[How to complete this task]:
Could you reproduce the passage of the 2021 year-in-review text between "Digital Transformations Become" and "the business healthy.", inclusive, word for word?

[Exercise text]:
2021 in Review

2021 in Review

As we head into the new year with the pace of change continuing, digital transformations accelerating, and connectivity increasing, I’d like to take a few moments to reflect on our 2021 predictions.

Remote Work: Correct
Predicting that in 2021 the economy and our behaviors would adapt to a persistent pandemic was spot on. Many of us continued to work primarily from home with very little travel. Industries that were impacted due to social distancing, such as air travel, hospitality, and commercial real estate continued to suffer. Those businesses with a high amount of cost sunk into the post-pandemic economy were negatively impacted. Companies with a high amount of technical debt in legacy systems, and with a heavy reliance on onsite data centers were at a disadvantage when compared to more nimble competitors with SaaS cloud-based solutions, enabling their businesses to be more resilient and agile.

Digital Transformations Become More Focused: Correct
Prior to the pandemic in early 2020, Chief Information Officers (CIOs) had great expectations to digitally transform their companies. Then the pandemic disrupted everyone’s plans with forced transformations occurring in 2020 as we attempted to keep our employees safe, cut costs, work remotely, and refocus on only what mattered to keep the business healthy.

Companies entered 2021 investing in higher levels of digitalization with more focused incremental transformations and clearly defined achievable outcomes to enable greater collaboration and innovation across the product lifecycle. In order to be more competitive in a new, more digital economy, companies are accelerating their investments in product innovation platforms, digitalization and digital transformations. “Global spending on the digital transformation (DX) of business practices, products, and organizations is forecast to reach $2.8 trillion in 2025, more than double the amount allocated in 2020. According to a new update to the International Data Corporation (IDC) Worldwide Digital Transformation Spending Guide, DX spending will have a compound annual growth rate (CAGR) of 16.4% over the 2021-2025 forecast period as organizations pursue a holistic digital strategy for people, processes, technology, data, and governance.

The Emergence of Digital Threads: Correct
The foundation of business resiliency is the digital thread connecting your data across applications and domains throughout the engineering, manufacturing, and service processes of the product lifecycle. This provides traceability of an asset throughout its lifecycle. Companies are increasingly focused on improving their digital thread, enabling improved collaboration and efficiency.

Cloud Platform Adoption Increases: Correct
The companies Aras deals with are deploying in the cloud with many choosing the Aras Enterprise SaaS solution. This is a powerful SaaS offering with unlimited customizations and upgrades including all customizations on the customer’s schedule.

“Based on our research and industrial consulting experience, CIMdata believes that the flexibility and scalability of cloud-delivered SaaS solutions can significantly help companies execute their digital transformation plan.” (CIMdata)

However, there is a caveat to this shift to a SaaS PLM offering. First, the obvious question: Does the SaaS offering contain all of the capabilities and all of the applications of the on-premise version (as many still do not)? Secondly, will your specific requirements be met by the SaaS PLM offering, which in some cases is a rigid out of the box (OOTB) offering?

Overall, 2021 marked a major shift for PLM in which many companies made or are in the process of making the move to the cloud, and in particular to SaaS PLM.

[Collection entries]:

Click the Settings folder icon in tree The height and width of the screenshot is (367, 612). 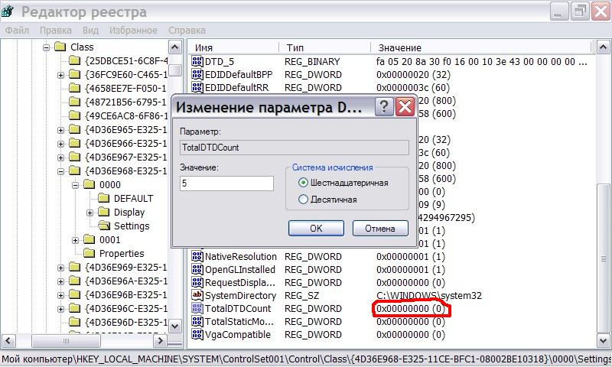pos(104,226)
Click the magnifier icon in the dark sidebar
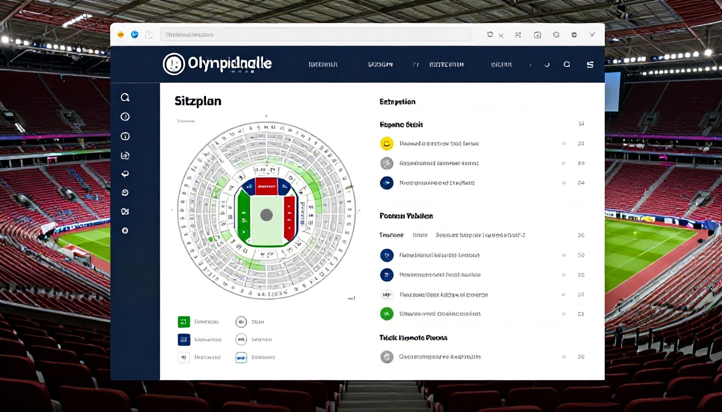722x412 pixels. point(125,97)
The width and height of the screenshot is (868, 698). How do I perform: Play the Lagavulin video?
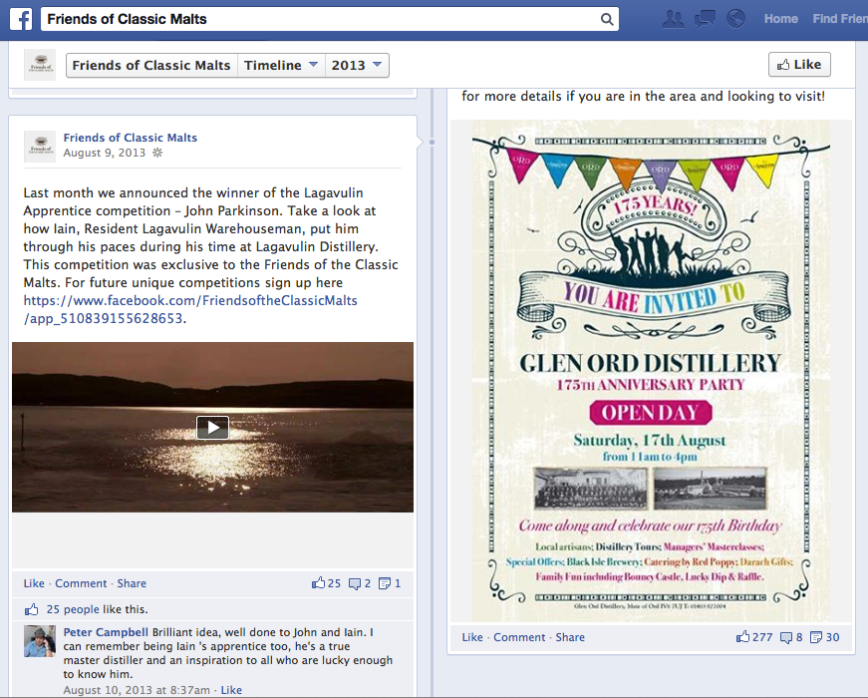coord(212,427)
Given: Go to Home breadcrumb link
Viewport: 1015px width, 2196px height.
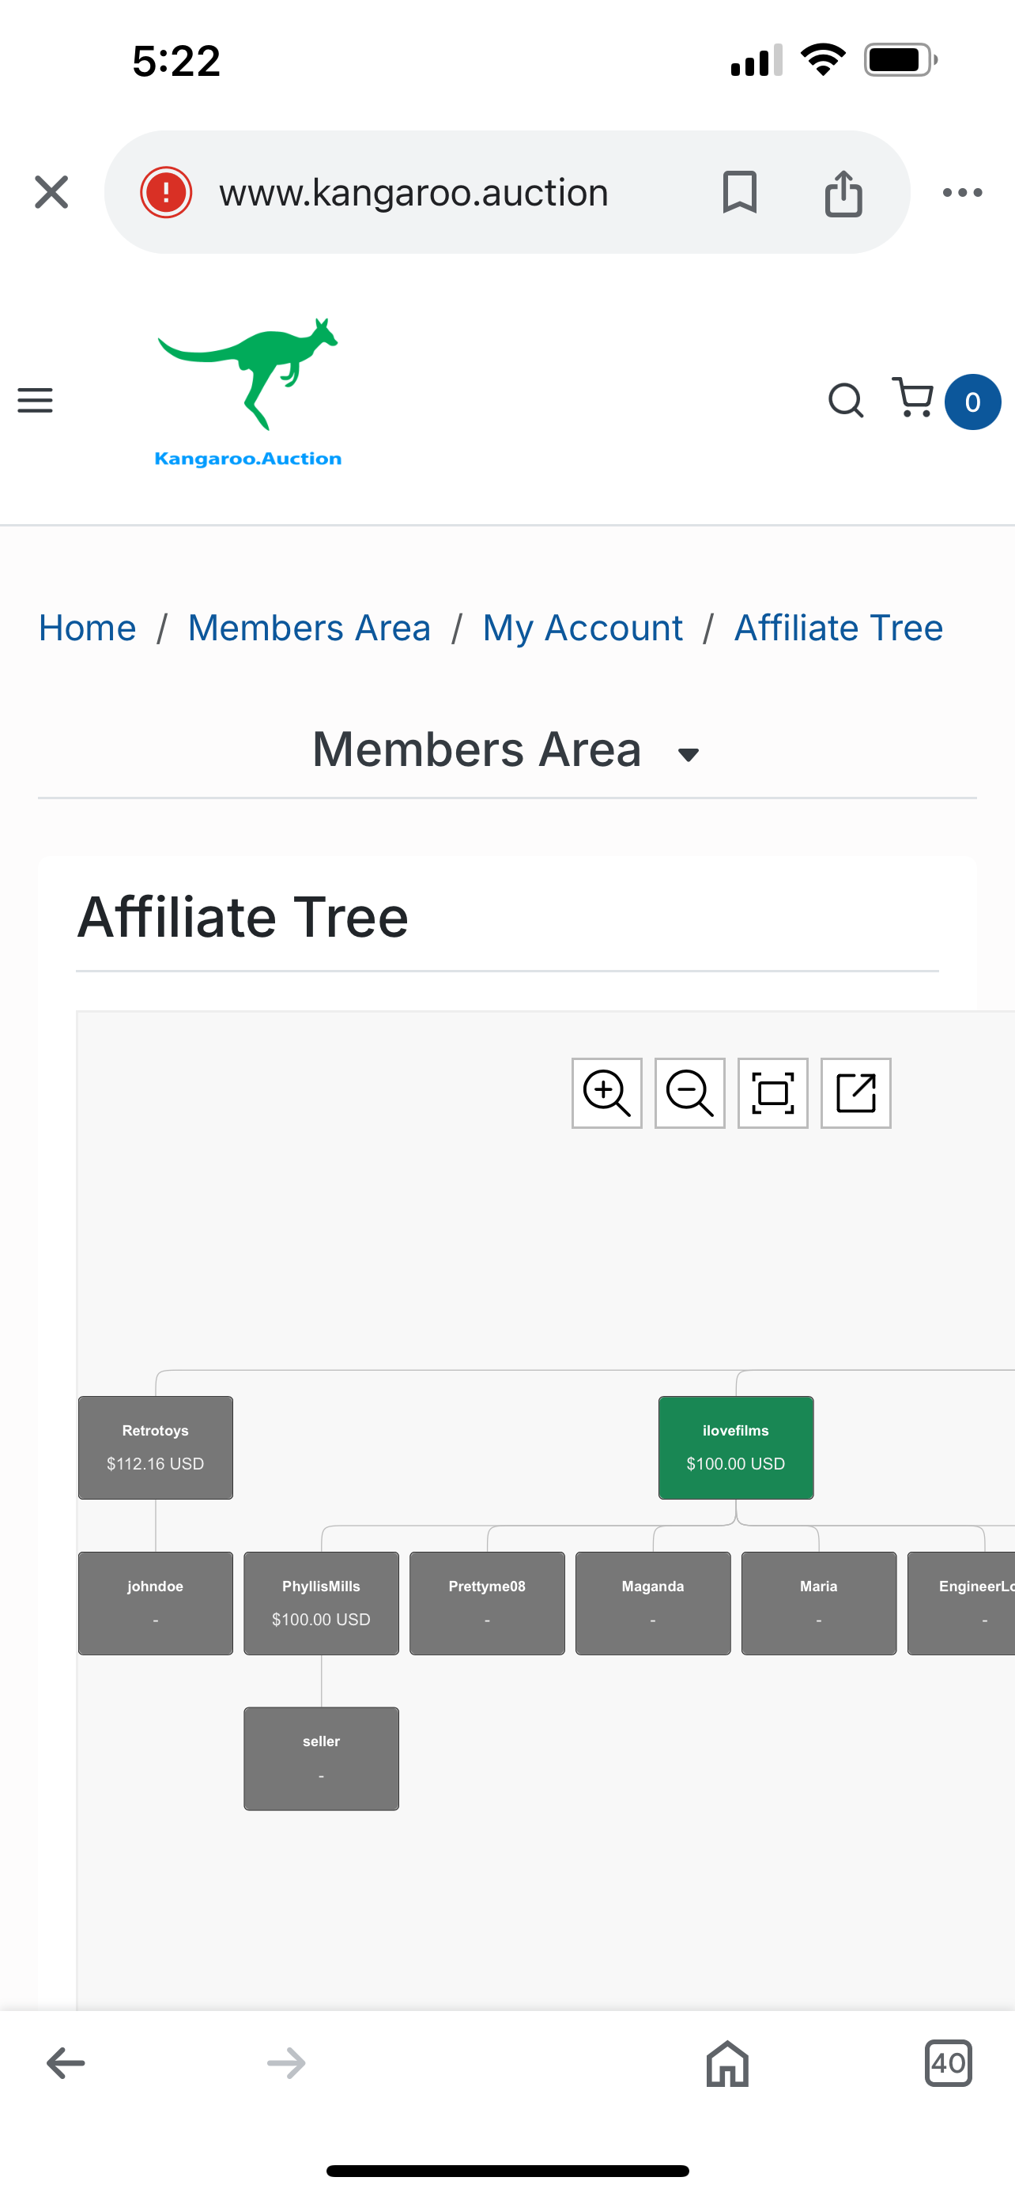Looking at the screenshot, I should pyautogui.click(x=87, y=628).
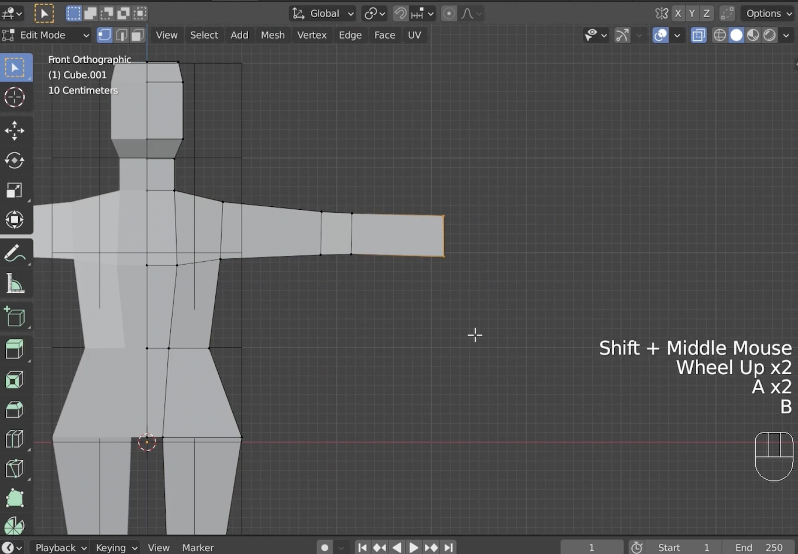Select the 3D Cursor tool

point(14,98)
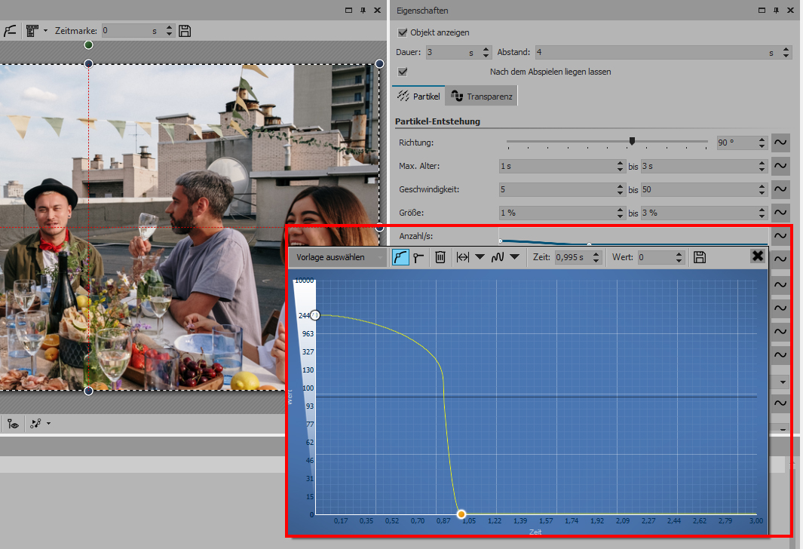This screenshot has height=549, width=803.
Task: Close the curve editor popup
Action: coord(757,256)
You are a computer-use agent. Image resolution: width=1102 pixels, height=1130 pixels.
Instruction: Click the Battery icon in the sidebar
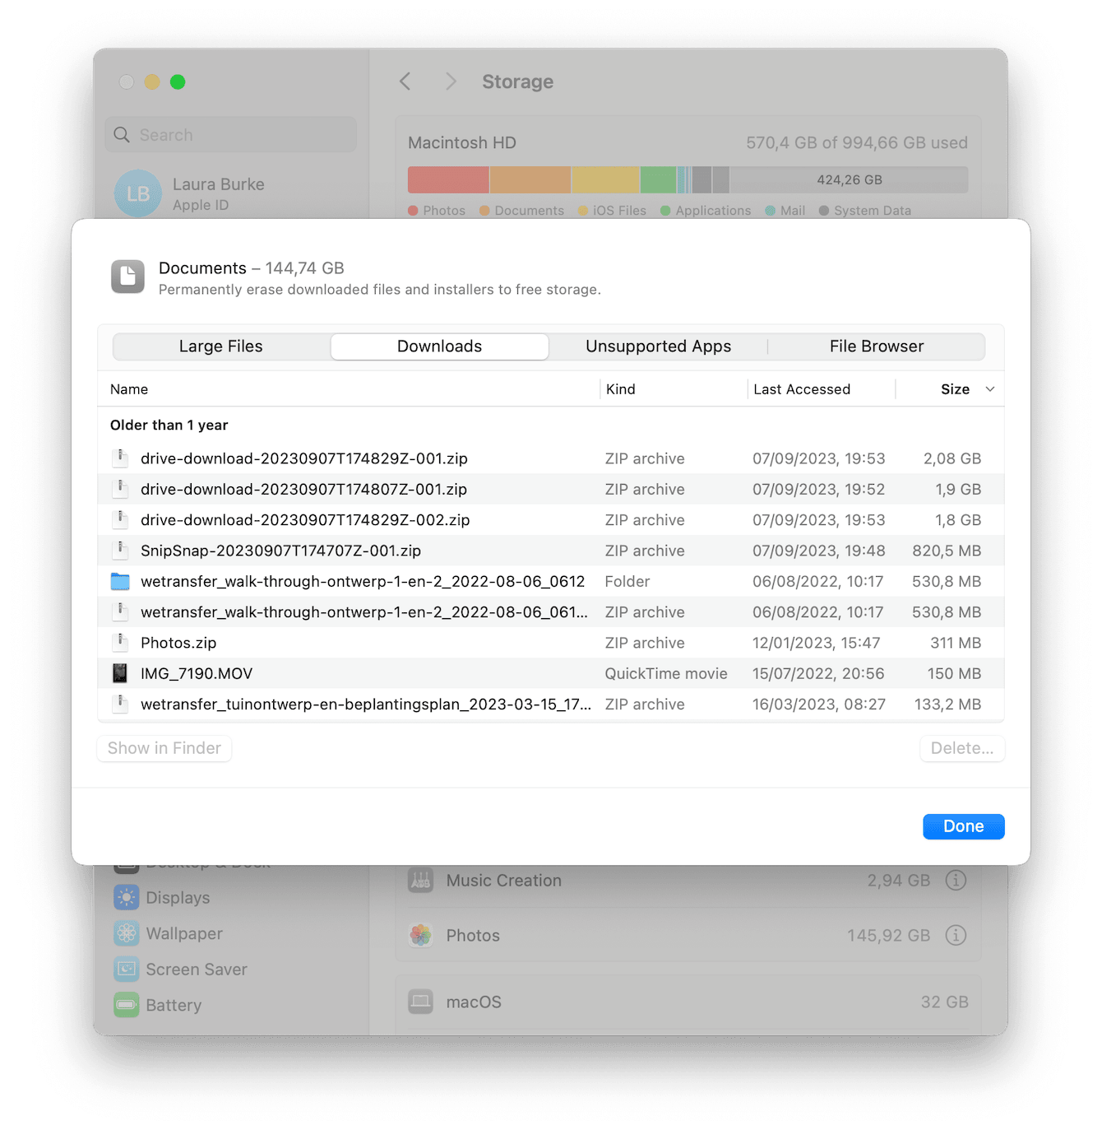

[Result of this exercise]:
Digital Transformations Become More Focused: Correct
Prior to the pandemic in early 2020, Chief Information Officers (CIOs) had great expectations to digitally transform their companies. Then the pandemic disrupted everyone’s plans with forced transformations occurring in 2020 as we attempted to keep our employees safe, cut costs, work remotely, and refocus on only what mattered to keep the business healthy.